◆ Stored items from a collection:
++++++

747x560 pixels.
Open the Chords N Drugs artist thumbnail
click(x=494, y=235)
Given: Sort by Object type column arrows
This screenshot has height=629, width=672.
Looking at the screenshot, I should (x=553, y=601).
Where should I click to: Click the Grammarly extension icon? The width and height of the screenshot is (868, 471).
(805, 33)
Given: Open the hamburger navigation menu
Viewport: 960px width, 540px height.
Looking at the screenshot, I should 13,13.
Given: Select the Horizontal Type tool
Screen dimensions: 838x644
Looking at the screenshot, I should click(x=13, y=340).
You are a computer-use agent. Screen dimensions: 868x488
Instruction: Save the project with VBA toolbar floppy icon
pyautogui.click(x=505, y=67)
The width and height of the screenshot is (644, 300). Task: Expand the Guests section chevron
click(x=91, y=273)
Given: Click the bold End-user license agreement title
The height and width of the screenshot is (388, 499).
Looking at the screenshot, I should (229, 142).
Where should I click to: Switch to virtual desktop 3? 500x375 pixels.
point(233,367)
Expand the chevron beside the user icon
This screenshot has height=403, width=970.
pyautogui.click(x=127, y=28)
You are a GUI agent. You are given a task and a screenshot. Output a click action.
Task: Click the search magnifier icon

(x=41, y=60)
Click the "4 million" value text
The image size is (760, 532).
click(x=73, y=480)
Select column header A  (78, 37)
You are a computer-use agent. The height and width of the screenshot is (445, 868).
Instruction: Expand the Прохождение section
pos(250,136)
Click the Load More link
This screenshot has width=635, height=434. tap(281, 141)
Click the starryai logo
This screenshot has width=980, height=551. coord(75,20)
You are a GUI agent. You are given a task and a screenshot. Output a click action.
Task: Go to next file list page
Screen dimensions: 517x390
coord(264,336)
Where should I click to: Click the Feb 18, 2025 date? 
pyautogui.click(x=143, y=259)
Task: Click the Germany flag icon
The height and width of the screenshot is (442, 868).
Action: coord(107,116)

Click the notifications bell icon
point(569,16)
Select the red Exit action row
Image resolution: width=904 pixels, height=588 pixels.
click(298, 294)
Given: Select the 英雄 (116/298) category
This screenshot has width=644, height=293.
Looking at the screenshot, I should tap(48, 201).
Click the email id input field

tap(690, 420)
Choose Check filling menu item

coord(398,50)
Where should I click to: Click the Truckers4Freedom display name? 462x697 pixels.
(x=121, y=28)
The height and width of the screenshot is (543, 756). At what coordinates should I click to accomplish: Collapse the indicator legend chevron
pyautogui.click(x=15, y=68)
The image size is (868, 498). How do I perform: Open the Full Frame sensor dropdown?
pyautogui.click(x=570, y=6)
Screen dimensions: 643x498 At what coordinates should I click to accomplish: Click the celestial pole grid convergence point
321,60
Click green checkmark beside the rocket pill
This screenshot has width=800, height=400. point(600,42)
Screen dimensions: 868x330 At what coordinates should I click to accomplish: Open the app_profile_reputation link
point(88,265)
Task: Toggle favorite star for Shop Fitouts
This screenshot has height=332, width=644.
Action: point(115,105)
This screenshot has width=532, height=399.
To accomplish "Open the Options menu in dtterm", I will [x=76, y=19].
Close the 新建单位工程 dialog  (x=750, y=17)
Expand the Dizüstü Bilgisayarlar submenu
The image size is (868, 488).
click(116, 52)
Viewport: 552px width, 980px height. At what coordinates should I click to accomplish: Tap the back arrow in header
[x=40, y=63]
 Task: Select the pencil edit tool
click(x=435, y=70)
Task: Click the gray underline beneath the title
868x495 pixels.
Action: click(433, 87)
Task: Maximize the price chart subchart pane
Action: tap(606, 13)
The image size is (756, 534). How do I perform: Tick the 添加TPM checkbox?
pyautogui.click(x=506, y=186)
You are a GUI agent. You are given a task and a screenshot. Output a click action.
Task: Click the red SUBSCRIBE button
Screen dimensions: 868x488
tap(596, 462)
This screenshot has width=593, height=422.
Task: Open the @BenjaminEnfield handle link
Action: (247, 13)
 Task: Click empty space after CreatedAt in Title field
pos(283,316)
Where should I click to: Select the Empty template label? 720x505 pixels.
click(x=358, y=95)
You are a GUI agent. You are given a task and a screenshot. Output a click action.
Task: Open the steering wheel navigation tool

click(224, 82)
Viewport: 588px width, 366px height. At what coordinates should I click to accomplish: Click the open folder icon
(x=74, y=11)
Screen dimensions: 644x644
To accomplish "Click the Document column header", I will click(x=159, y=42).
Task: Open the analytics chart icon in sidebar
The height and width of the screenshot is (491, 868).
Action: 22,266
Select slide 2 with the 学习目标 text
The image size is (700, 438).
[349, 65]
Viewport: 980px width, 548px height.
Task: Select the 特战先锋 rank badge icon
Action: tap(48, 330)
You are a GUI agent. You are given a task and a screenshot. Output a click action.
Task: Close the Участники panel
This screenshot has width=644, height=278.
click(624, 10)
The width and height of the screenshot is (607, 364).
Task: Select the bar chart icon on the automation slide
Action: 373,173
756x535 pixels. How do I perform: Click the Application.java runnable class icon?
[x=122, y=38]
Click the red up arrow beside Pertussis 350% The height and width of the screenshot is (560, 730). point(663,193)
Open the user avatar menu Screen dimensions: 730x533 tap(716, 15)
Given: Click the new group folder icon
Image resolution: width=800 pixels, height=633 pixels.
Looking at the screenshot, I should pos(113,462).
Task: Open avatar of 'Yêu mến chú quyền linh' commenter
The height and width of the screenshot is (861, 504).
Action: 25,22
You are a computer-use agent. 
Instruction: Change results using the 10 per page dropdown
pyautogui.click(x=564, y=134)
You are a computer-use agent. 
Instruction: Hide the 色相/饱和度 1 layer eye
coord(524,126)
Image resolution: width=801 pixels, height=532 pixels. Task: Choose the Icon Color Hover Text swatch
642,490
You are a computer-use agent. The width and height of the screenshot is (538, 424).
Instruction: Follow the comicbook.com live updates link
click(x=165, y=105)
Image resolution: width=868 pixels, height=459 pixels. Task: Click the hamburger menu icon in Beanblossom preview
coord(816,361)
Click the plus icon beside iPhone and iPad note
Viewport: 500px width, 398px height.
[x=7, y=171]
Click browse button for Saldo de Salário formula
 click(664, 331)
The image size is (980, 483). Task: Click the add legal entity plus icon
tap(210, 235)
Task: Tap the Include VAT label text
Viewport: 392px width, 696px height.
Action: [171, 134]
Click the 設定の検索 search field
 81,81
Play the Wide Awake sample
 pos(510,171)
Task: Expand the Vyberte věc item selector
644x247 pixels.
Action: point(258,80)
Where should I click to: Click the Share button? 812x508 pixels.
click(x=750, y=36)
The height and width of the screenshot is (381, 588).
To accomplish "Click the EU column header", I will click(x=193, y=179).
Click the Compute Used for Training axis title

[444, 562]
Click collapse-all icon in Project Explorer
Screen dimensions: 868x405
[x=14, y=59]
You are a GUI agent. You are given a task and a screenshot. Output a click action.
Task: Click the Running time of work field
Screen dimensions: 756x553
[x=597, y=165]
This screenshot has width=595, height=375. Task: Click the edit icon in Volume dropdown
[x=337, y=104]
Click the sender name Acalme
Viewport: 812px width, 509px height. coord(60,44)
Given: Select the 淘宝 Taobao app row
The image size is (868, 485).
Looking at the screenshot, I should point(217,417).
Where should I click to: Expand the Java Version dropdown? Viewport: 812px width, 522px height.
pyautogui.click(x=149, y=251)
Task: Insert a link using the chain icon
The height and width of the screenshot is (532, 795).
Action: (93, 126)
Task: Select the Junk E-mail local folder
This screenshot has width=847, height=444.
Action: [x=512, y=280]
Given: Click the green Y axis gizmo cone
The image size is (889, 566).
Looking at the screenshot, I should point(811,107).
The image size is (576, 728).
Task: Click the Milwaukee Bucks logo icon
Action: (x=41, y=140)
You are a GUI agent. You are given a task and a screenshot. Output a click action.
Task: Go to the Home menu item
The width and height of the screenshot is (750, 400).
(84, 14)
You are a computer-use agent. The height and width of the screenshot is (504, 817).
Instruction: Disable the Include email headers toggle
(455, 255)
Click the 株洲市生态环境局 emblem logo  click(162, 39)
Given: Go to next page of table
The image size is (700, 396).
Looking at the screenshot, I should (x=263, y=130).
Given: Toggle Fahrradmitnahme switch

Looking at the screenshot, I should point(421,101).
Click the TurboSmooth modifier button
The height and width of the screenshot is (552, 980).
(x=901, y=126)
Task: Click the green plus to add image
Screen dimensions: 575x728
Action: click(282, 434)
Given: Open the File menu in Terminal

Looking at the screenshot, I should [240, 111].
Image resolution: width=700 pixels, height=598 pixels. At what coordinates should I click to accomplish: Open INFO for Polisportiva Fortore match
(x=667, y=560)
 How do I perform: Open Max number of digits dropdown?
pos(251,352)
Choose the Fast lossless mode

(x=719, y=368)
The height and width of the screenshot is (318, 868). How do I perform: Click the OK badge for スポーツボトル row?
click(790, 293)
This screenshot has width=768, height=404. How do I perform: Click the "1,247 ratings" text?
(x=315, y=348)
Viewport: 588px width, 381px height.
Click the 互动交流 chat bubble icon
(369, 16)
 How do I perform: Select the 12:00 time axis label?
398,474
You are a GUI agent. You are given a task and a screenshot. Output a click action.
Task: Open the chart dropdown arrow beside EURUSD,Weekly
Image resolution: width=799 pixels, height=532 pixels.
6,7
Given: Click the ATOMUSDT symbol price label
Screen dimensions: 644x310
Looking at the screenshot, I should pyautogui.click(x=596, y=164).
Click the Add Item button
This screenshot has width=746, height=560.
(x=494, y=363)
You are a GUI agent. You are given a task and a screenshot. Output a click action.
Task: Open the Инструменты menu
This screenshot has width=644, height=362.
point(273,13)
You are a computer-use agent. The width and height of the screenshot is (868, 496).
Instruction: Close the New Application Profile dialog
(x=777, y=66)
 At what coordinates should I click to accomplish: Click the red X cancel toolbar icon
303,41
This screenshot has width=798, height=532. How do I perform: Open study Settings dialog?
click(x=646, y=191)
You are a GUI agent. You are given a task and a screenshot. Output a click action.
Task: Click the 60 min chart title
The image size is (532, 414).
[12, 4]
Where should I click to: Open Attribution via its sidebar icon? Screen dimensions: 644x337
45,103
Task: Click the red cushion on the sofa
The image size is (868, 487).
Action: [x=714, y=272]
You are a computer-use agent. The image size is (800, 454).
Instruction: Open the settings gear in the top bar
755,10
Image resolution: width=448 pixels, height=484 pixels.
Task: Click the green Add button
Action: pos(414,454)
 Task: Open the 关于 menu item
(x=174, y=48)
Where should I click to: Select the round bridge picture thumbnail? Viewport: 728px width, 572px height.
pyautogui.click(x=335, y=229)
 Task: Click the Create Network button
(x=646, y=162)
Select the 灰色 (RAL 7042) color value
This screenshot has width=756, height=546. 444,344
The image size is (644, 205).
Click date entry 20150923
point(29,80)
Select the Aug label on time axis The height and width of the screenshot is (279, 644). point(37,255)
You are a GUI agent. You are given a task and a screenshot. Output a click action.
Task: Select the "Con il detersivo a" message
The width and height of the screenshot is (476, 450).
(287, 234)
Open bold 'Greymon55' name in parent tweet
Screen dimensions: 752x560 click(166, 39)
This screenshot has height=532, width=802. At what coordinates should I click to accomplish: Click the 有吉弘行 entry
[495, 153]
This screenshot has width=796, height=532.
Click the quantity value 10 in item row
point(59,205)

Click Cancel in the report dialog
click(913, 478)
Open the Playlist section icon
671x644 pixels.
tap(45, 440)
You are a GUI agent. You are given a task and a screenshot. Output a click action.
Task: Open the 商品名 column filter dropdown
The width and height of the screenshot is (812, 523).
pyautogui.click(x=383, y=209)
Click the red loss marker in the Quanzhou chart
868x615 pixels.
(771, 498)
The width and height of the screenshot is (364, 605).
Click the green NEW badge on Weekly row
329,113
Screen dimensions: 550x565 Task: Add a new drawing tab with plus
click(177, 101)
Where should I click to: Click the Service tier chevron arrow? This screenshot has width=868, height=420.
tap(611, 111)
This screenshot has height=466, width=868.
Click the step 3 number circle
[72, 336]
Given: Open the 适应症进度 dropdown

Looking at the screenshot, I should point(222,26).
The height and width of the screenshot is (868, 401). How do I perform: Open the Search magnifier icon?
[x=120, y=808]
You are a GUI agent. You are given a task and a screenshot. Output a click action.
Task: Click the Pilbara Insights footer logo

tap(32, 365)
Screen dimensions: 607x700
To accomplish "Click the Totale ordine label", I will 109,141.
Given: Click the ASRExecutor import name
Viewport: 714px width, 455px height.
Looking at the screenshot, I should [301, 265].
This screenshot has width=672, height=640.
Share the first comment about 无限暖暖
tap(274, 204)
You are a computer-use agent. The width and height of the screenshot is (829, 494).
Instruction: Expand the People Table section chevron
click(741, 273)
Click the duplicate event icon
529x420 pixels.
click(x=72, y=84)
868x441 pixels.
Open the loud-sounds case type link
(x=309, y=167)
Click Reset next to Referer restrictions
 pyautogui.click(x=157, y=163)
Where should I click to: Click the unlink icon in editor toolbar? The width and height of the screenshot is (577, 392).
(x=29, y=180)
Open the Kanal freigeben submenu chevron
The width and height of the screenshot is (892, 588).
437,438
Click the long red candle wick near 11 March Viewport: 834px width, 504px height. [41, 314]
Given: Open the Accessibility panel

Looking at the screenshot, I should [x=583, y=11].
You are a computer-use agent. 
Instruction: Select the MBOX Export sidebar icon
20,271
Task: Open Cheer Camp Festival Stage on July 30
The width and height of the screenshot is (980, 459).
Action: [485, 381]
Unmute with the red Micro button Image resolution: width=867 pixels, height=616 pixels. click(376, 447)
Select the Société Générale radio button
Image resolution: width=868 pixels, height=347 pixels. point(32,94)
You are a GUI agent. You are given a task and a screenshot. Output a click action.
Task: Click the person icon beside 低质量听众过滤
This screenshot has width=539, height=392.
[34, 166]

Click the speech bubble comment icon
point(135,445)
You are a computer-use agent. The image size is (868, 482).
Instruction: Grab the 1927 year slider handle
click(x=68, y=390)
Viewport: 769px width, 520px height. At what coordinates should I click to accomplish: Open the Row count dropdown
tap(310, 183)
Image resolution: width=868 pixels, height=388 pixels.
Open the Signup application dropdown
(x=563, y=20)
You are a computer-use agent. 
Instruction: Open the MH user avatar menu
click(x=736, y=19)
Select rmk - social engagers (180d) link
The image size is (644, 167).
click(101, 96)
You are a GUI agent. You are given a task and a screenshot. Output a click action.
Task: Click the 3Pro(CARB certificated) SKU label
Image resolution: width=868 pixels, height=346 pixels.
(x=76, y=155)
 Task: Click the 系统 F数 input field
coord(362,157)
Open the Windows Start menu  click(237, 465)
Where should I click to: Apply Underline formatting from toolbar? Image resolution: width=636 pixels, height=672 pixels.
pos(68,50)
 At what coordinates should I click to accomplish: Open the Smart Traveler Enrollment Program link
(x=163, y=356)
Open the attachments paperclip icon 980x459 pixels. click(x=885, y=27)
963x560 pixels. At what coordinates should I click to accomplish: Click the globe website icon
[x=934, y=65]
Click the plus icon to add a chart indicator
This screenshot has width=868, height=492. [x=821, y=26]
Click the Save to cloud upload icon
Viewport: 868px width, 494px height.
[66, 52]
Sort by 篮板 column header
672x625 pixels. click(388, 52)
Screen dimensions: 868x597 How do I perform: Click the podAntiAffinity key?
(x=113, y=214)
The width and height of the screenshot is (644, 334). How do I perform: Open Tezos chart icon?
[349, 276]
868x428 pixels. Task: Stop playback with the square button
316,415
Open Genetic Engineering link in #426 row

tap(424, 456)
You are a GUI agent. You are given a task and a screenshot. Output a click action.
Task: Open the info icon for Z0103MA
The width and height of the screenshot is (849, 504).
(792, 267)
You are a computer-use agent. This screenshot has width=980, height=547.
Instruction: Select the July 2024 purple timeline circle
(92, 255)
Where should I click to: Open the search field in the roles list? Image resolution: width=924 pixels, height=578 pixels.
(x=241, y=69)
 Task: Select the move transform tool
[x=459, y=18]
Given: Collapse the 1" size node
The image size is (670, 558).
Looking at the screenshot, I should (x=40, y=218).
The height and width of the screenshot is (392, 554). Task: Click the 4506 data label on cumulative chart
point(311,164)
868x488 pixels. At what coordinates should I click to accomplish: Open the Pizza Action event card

++++++

What are the lines, exactly as written above, from the line with "This screenshot has height=332, width=644." to the line with "Expand the Dizüstü Bilgisayarlar submenu", both included? Output only those.

This screenshot has height=332, width=644.
Action: point(115,105)
This screenshot has width=532, height=399.
To accomplish "Open the Options menu in dtterm", I will [x=76, y=19].
Close the 新建单位工程 dialog  (x=750, y=17)
Expand the Dizüstü Bilgisayarlar submenu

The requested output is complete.